*Directives*
a - In the favorite-composer thread, shorten the paragraph that begins "I am going between Antonio Vivaldi and Johann Sebastian Bach" while keeping its main facts.
b - Pick up the favorite-composer thread after its last line and write what comes next.
==== Page excerpt ====
# Is there a composer you can say I like him best?



## atsizat (Sep 14, 2015)

I am going between Antonio Vivaldi and Johann Sebastian Bach. A part of me says Vivaldi and the other part of me says Bach. Bach and Vivaldi have lots of musics that make me feel like I am drunk or something. I don't know how to put it in English cuz English is my second language but these two give me this kinda feeling. I am doing cardio, I am running to lose weight. I am running while listening to Bach and Vivaldi and I feel like I am drunk or something while I run because of their musics. Do you have composers with whom you feel this way?


----------



## mmsbls (Mar 6, 2011)

As far back as I can remember, Mozart's music has seemed the supreme example of musical beauty. I have posted several times on TC that no composer has produced more beautiful music, and to me it doesn't really seem close. It may not matter, but I think the fact that he composed such wonderful music in so many genres further enhances my feeling for his music.


----------



## Aramis (Mar 1, 2009)

> Is there a composer you can say I like him best?


I don't know your taste well enough, but I'd guess Vivaldi and Bach.


----------



## Dim7 (Apr 24, 2009)

Well I'll let you guess, from these options: 

1. Mozart
2. Beethoven
3. I know enough to decide


----------



## Simon Moon (Oct 10, 2013)

Aramis said:


> I don't know your taste well enough, but I'd guess Vivaldi and Bach.


I see what you did there...

For me, it changes quite often.

If I had to pick one this week, it would have to be Bartok.

As part of the anual "Grand Ave Arts Festival" (a festival of visual arts, dance, and music in LA), I saw the Colburn School's orchestra play "Concerto for Orchestra" a couple of weekends ago.

For a youth orchestra (late teens), they really did a phenomenal job.

This got me on a Bartok binge.
==== Given records ====
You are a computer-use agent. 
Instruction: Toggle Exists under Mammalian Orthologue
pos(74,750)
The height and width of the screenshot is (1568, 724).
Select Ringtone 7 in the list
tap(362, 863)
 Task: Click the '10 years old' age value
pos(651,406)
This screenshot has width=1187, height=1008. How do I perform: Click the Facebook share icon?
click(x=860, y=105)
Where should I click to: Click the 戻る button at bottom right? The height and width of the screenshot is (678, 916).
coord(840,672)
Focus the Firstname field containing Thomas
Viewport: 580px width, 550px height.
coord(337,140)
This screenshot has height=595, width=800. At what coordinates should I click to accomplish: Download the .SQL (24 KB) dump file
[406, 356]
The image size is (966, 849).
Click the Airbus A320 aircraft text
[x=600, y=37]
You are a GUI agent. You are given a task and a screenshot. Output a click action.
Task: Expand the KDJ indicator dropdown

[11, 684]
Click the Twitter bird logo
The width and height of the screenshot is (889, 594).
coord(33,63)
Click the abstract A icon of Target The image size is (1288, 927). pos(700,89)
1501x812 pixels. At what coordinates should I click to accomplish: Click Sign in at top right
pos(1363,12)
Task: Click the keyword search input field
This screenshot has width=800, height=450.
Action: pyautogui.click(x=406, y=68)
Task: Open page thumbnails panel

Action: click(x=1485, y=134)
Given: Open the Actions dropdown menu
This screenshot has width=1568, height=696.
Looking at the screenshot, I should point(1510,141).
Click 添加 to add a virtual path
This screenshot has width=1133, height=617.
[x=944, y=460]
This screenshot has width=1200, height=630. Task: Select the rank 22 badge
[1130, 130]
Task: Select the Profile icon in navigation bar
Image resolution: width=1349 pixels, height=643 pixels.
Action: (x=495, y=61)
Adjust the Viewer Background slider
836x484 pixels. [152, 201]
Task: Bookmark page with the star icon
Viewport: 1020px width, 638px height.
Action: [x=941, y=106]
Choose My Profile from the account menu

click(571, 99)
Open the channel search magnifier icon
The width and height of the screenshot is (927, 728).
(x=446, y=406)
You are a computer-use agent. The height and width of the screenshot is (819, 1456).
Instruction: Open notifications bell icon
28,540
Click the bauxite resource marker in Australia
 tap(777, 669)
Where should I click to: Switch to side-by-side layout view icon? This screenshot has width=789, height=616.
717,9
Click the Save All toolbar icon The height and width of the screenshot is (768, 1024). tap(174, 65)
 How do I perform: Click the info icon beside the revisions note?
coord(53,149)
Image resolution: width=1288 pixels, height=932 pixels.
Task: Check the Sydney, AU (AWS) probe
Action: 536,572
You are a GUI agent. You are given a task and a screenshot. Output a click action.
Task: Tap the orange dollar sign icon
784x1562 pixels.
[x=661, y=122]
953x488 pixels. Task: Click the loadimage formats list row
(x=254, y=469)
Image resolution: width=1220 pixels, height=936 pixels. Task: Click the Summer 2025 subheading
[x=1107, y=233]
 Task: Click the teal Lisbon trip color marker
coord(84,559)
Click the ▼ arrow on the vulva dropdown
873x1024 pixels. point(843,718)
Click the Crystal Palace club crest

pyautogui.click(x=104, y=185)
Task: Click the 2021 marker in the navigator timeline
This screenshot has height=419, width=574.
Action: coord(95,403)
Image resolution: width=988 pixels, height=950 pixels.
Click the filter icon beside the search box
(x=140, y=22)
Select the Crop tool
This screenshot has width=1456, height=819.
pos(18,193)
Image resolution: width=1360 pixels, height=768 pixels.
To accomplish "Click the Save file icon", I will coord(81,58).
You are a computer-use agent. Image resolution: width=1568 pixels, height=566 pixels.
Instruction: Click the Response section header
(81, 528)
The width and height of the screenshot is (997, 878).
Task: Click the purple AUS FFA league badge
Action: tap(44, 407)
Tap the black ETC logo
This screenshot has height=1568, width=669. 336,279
====
*Outputs by task*
a - The writer can't choose between Vivaldi and Bach, whose music gives a feeling like being drunk. English is the writer's second language, so this is hard to describe. The writer listens to both composers while running to lose weight and gets that feeling on the run, then asks whether others feel this way about any composers.

b -
I'm sure if I were to answer this question again in a couple of weeks, it would be another composer. A month ago, it might have been Berg.


----------



## SixFootScowl (Oct 17, 2011)

For me, Beethoven, ever and always--the man and the music.


----------



## Sloe (May 9, 2014)

I don´t think I have a favourite composer.
The favourite composer is the one whose music I listen to and enjoy very much at the moment.


----------



## Morimur (Jan 23, 2014)

Out of habit I would say Bach but the more I listen to ancient music, the more I appreciate Desprez, Monteverdi, Tallis, Byrd, etc.


----------



## Svitlana (Nov 6, 2015)

Oh yes, your situation is very similar to mine. Sometimes I myself amazed at how differently I react to music in different moments of my life


----------



## Stavrogin (Apr 20, 2014)

Beethoven and Prokofiev definitely stand out from the rest of the bunch for me. 
Between them two it's a toss up.


----------



## Bulldog (Nov 21, 2013)

For me, it's always been JS Bach, my musical soulmate. However, I have to admit it took me quite a few years to really get into his organ music.


----------



## Strange Magic (Sep 14, 2015)

I'm a big fan of Brahms and Prokofiev, but if the question is rephrased to ask which composer pleases me most with the highest percentage of their work, the answer would be Rachmaninoff--didn't write that much, but it sure was pleasing to these ears.


----------



## Stavrogin (Apr 20, 2014)

Aramis said:


> I don't know your taste well enough, but I'd guess Vivaldi and Bach.


Eheheheheheheheh


----------



## DavidA (Dec 14, 2012)

I am one of those fortunate people able to appreciate and enjoy a wide range of music. If pushed hard I's say Mozart, Beethoven, Bach, but that would leave me wanting the romantics.


----------



## poconoron (Oct 26, 2011)

Mozart.......Mozart........Mozart.........


----------



## TwoPhotons (Feb 13, 2015)

Torn between Stravinsky and R. Strauss.


----------



## Woodduck (Mar 17, 2014)

Wagner, Sibelius, and Rachmaninoff.


----------



## brotagonist (Jul 11, 2013)

I think I might be able to respond to that other thread that asked for the top 20  I just tried to get three, but......

NO!


----------



## Art Rock (Nov 28, 2009)

Bach, ahead of Mahler, Brahms and Schubert.


----------



## Huilunsoittaja (Apr 6, 2010)

*sighs drearily* I'm afraid I'm such _heavy artillery_ today to answer this question.
(but just refer to the handsome man named Glazunov who's standing next to me in my profile pic and you got the answer)


----------



## Pugg (Aug 8, 2014)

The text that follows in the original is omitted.